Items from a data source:
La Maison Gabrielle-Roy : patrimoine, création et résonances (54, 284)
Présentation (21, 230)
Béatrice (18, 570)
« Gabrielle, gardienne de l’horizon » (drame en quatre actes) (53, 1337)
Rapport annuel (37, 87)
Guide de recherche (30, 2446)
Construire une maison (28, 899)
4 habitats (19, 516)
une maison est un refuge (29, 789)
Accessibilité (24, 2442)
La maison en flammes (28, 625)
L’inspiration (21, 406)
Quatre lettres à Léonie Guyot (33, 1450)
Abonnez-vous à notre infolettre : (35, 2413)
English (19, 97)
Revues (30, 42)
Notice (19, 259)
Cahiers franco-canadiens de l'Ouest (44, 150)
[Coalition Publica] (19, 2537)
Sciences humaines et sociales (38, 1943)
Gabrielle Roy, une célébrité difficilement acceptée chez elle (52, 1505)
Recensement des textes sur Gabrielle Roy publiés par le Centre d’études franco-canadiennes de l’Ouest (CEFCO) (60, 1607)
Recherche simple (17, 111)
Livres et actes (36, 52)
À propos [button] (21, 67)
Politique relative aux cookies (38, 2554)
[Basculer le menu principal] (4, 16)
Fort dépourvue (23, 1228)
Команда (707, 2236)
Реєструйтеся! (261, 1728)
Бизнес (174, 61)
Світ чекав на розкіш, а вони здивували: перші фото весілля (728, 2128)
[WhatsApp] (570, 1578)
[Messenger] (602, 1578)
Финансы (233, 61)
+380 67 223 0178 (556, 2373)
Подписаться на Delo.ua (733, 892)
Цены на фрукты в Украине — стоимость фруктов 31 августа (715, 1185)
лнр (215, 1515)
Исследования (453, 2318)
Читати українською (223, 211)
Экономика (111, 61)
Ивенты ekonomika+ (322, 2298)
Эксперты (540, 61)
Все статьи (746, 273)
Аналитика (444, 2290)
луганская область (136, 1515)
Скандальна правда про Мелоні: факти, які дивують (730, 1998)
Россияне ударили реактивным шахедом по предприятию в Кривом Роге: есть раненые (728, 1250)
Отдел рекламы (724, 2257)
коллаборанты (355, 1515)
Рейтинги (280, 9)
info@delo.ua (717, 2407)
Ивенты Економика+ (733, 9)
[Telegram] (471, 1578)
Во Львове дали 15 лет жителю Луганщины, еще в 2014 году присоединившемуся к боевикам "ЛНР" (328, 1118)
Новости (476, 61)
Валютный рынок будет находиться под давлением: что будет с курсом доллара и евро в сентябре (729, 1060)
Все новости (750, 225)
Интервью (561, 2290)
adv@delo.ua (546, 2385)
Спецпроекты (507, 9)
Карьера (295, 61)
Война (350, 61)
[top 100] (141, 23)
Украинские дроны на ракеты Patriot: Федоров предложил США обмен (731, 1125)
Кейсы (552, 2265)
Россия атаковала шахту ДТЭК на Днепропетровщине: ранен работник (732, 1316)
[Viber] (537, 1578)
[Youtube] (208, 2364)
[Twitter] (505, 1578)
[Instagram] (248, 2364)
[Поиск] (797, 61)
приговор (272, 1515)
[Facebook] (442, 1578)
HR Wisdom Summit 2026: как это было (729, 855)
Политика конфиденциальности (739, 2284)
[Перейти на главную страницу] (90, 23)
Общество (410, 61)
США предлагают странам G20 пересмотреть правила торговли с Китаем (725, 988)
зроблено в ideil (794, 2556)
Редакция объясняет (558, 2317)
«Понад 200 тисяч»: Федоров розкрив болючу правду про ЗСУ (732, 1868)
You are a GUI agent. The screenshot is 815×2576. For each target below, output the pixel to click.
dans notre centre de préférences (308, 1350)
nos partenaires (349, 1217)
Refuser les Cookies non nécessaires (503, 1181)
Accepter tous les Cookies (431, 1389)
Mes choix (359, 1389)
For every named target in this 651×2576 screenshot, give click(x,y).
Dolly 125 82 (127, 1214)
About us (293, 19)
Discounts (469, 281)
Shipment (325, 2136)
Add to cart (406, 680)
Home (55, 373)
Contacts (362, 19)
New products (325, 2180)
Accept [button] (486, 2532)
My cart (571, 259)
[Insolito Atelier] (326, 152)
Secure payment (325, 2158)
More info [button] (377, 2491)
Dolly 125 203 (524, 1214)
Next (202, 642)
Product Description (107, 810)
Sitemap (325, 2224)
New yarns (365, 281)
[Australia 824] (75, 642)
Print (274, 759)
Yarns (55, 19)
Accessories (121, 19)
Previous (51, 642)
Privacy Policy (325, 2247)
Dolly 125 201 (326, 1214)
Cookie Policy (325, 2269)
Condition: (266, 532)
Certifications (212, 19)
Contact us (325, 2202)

__Task requirements__: Give back precisely the lines above that start at the line containing "Livres et actes (36, 52)" and end at the line containing "Финансы (233, 61)", inclusive. No other lines belong in the output.

__Finished task__:
Livres et actes (36, 52)
À propos [button] (21, 67)
Politique relative aux cookies (38, 2554)
[Basculer le menu principal] (4, 16)
Fort dépourvue (23, 1228)
Команда (707, 2236)
Реєструйтеся! (261, 1728)
Бизнес (174, 61)
Світ чекав на розкіш, а вони здивували: перші фото весілля (728, 2128)
[WhatsApp] (570, 1578)
[Messenger] (602, 1578)
Финансы (233, 61)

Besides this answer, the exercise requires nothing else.